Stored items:
** START **

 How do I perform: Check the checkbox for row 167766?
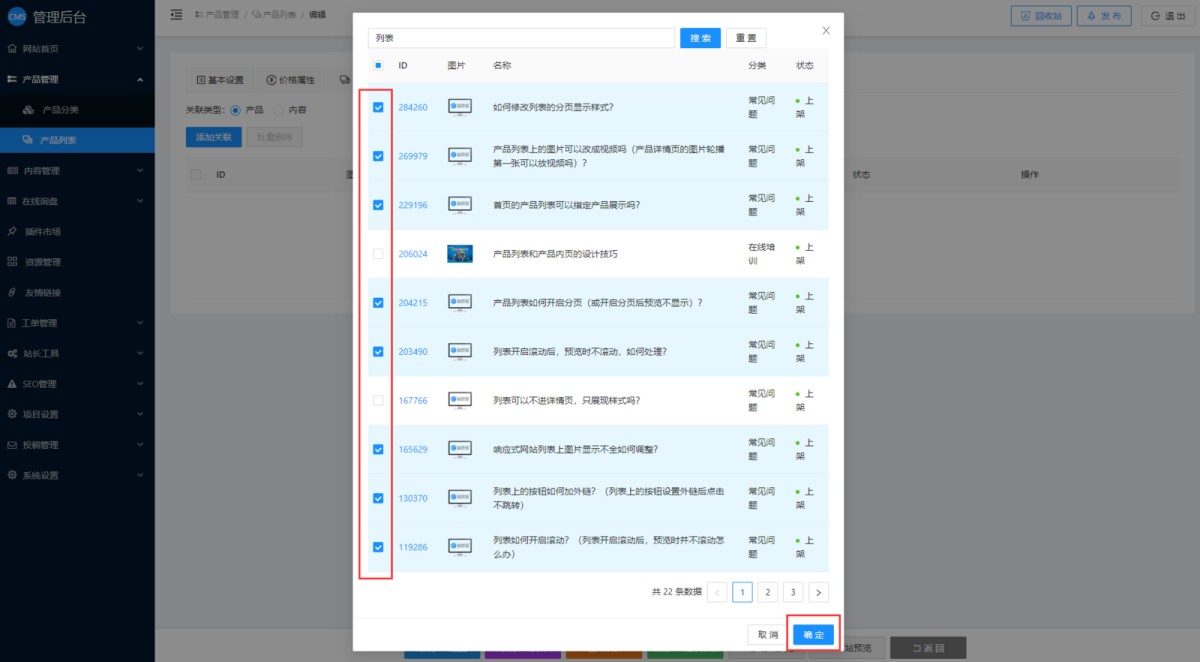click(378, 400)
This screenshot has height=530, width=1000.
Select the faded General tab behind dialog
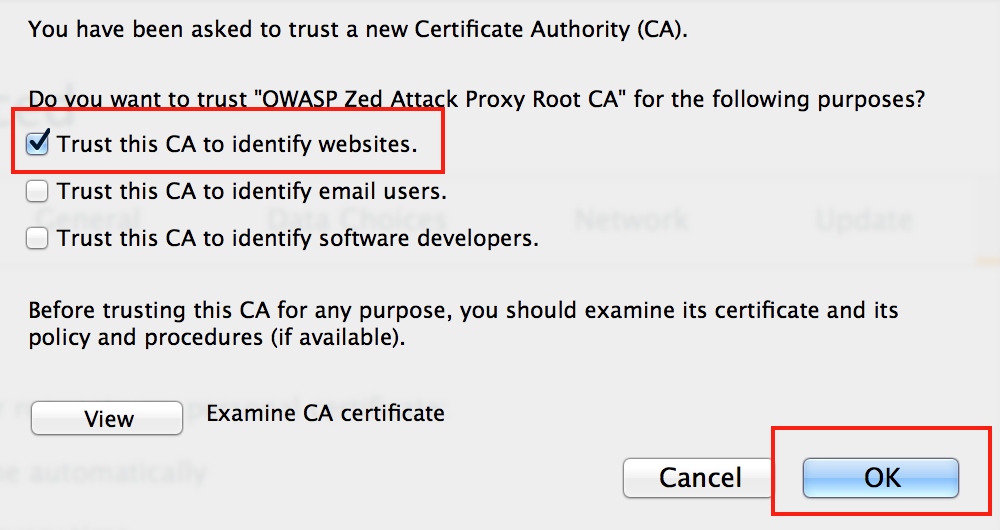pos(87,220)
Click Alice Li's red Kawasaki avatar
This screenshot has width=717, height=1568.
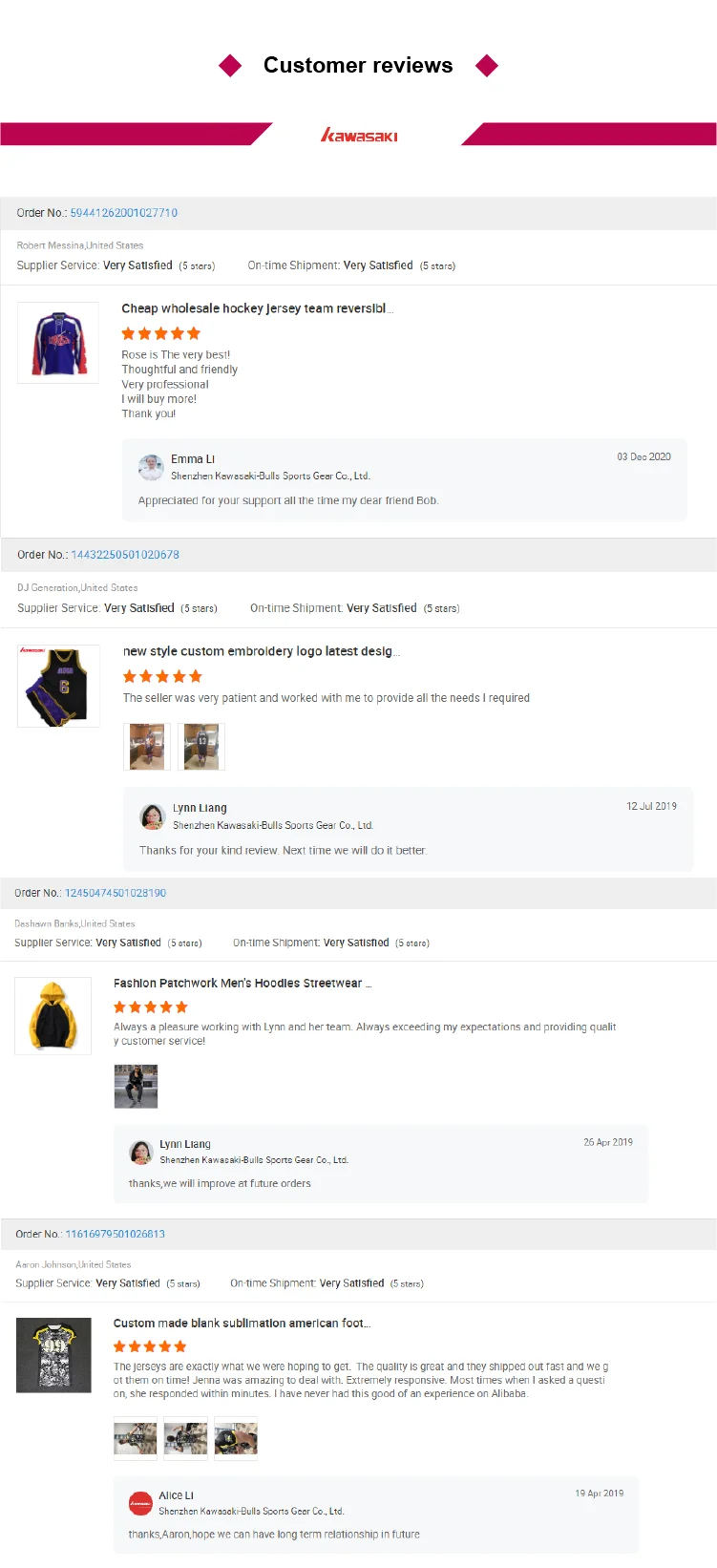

** END **

Task requirements: Can you repeat every entry above word for word, leaving out the pictures?

The completed task:
 How do I perform: Check the checkbox for row 167766?
click(378, 400)
This screenshot has height=530, width=1000.
Select the faded General tab behind dialog
pos(87,220)
Click Alice Li's red Kawasaki avatar
This screenshot has width=717, height=1568.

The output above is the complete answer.